Disaster-Recovery-Konzept

Status: Single-Tenant-Recovery LIVE seit 2026-05-02. Restore via Backups-Page oder Tenant-Board-Card → ⚡-Button → 30s wiederhergestellt. Implementation-Details in session-recap-2026-05-02.md Block C+D.

Heutige Implementation:

Tenant-Box-Snapshots in Hetzner Object Storage Frankfurt (AES-256-CBC, per-tenant-Key via HKDF)
Daily-Backup-Cron + 30d Retention
Restore in <30s mit SHA256-Verify (verifiziert mit demo3-Restore)
Cross-Host-Recovery via tenant-migration-Pipeline (Restore mit targetHostId)

Noch offen:

L2/L3 (monthly/yearly) mit Object-Lock für Ransomware-Schutz
Restore-Drill-Cron mit Sandbox-Host (proactive Backup-Korruption finden)
Multi-Region-Replikation (Frankfurt → Helsinki)
Master-Key Escrow (aktuell nur in Backend-.env, kein Vault-Backup)

Ziel: Bei jedem realistischen Server-Ausfall kann der betroffene Tenant durch einen Klick im Admin-Portal wiederhergestellt werden — auf einen frischen Host, ohne SSH-Sessions, ohne Bastelei.
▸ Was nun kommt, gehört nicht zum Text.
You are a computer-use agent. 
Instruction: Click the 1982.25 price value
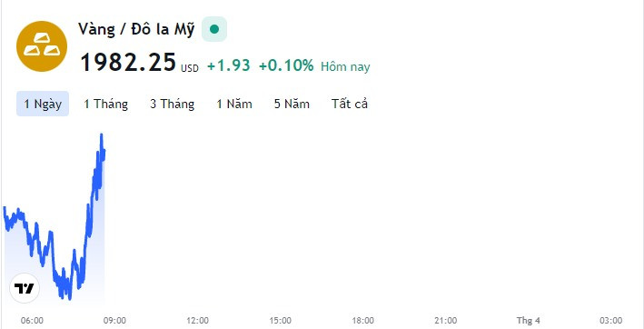click(128, 63)
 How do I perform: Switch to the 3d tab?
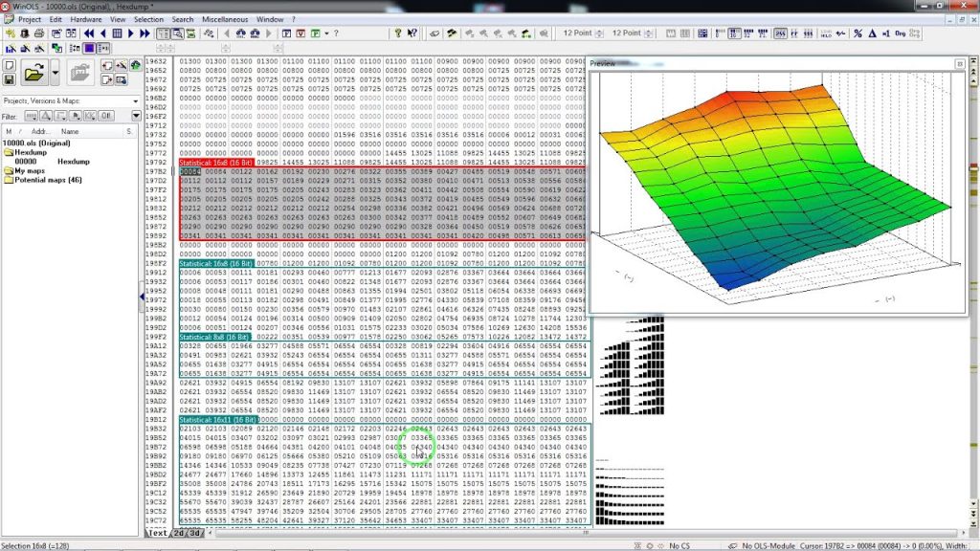tap(195, 533)
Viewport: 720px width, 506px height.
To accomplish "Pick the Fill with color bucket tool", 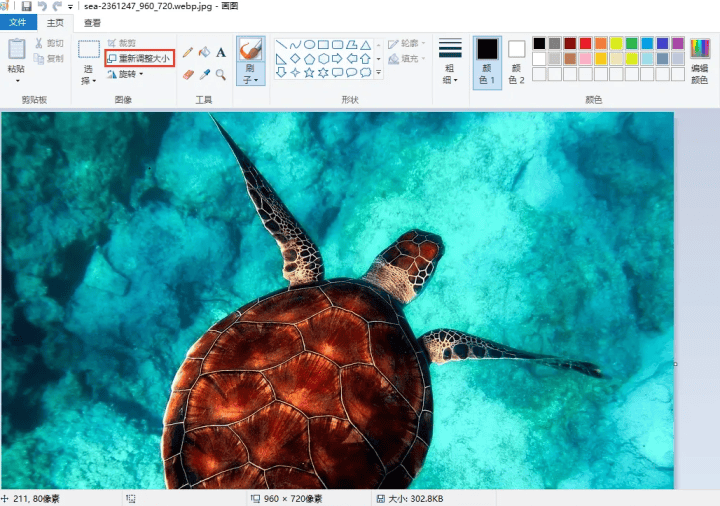I will pyautogui.click(x=204, y=52).
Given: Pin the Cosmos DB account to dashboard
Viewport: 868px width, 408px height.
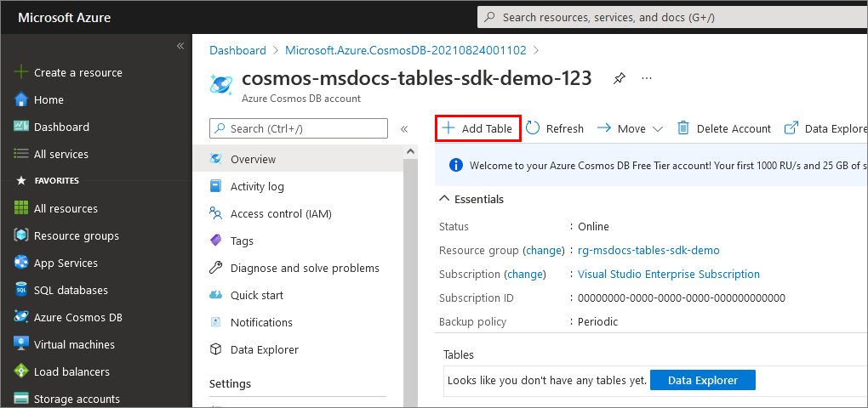Looking at the screenshot, I should click(x=620, y=78).
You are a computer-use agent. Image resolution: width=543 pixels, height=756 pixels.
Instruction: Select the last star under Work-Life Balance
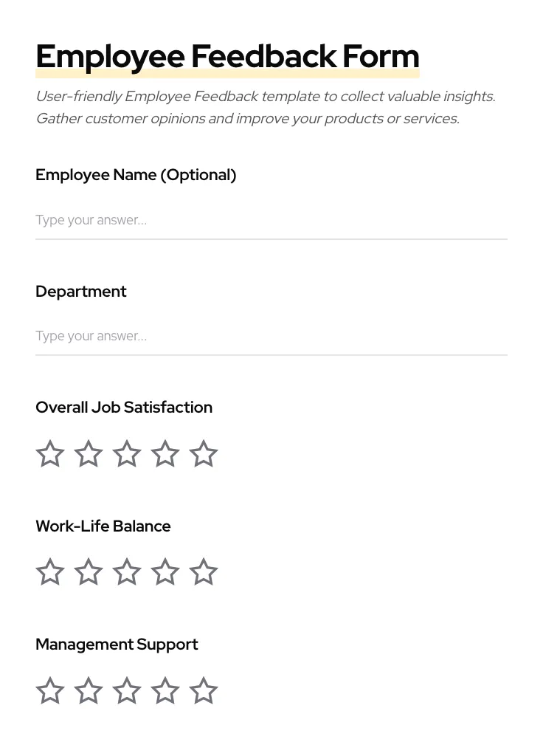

Ein neuer Tenant ist innerhalb von 15-20 Minuten wieder erreichbar.

SLA-Ziele

Metrik	Ziel	Realitaetstest
RPO (max. Datenverlust)	24h (daily) → 1h (hourly opt-in)	"Wieviel verlieren wir?"
RTO (max. Downtime)	< 25 Min (auto-provision 10 + restore 10 + DNS 5)	"Wie schnell sind wir wieder live?"
Backup-Erfolgsrate	> 99 %	Health-Check + Alarm bei > 24h ohne erfolgreiches Backup
Restore-Test-Erfolgsrate	> 95 % (monatliches Random-Drill)	"Funktioniert Restore wirklich?"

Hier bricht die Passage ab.